>>>
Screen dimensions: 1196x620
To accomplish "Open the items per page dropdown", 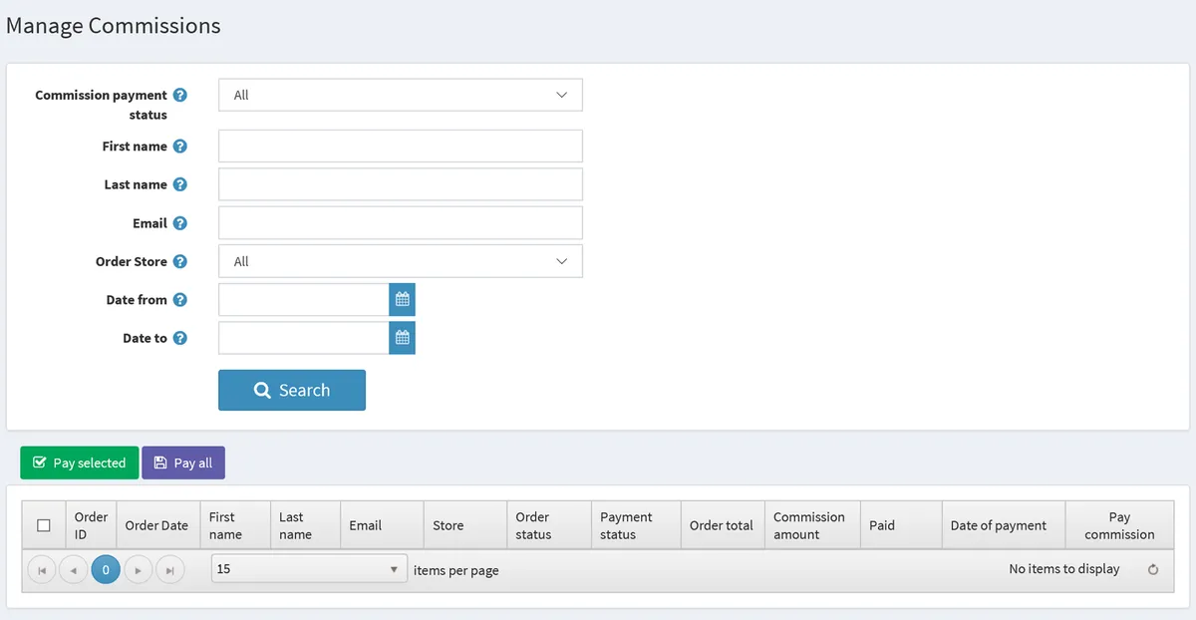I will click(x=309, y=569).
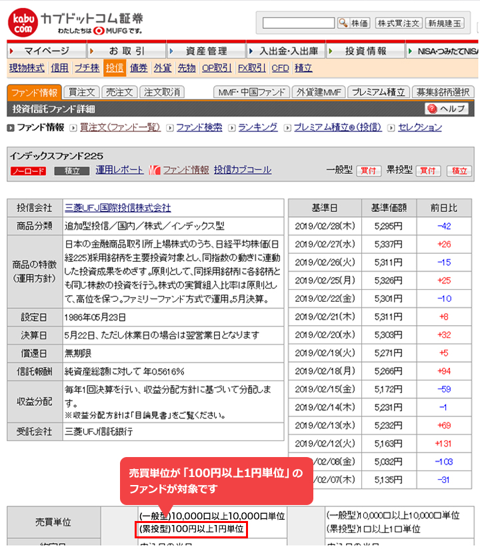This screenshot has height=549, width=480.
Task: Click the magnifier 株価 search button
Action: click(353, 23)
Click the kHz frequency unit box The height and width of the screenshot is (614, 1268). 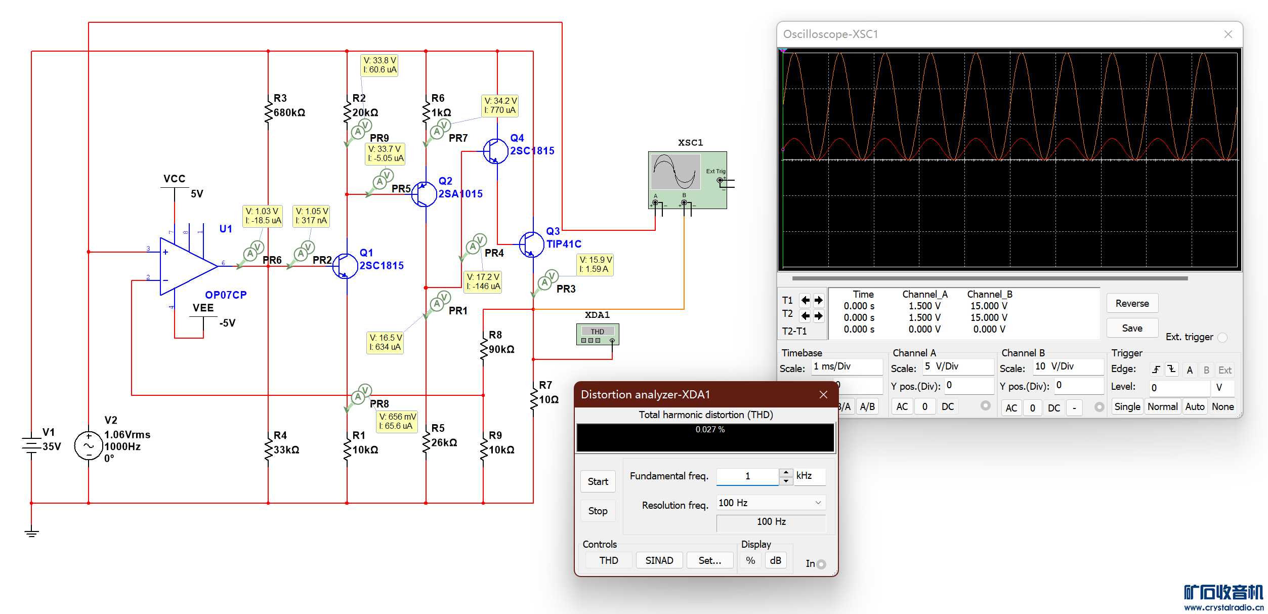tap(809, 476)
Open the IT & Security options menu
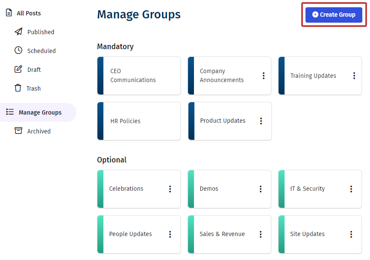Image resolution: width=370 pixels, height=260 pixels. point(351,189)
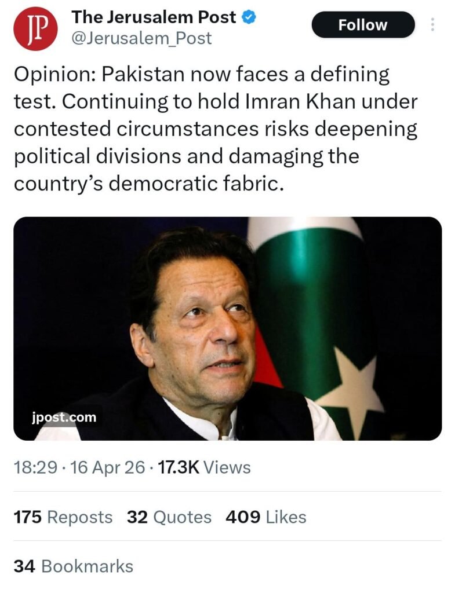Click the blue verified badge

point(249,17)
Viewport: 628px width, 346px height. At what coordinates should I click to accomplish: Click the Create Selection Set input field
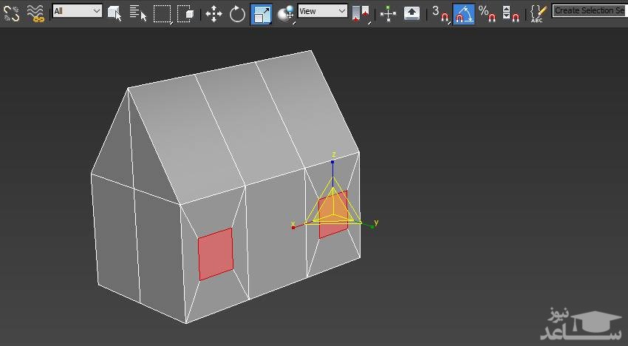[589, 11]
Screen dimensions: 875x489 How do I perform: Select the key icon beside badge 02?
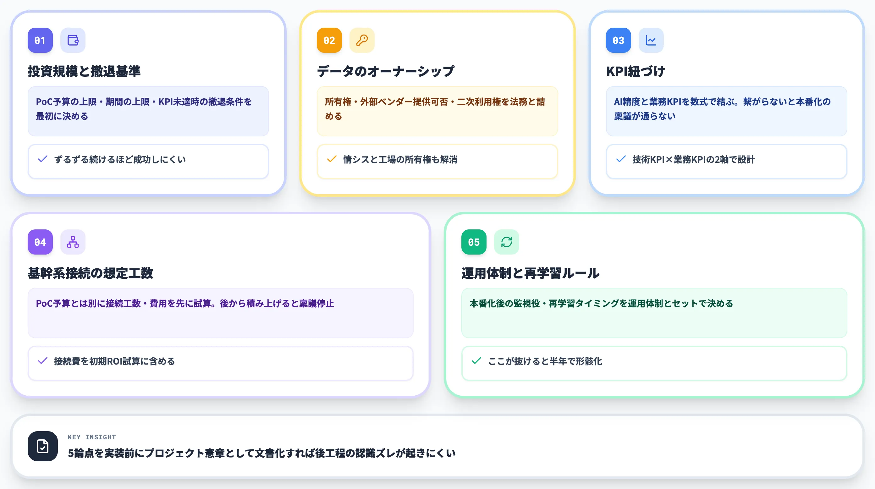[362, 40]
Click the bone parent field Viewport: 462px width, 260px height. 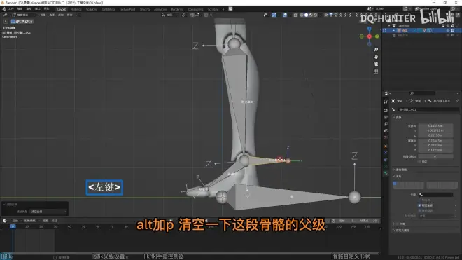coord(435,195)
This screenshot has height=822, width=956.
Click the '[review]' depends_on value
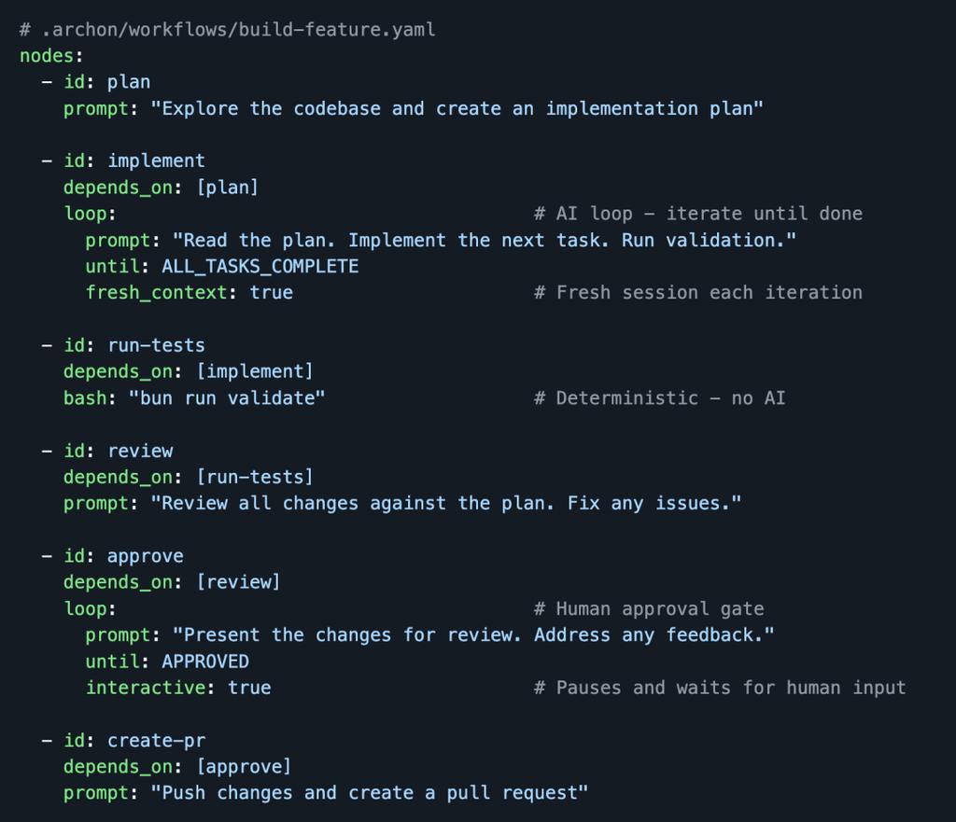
<<<
Copy out the records from the line containing "This screenshot has height=822, width=956." through the end of the records, changing nothing and leaving out the pictures.

EXERCISE RESULT ▸
This screenshot has height=822, width=956.
Click the '[review]' depends_on value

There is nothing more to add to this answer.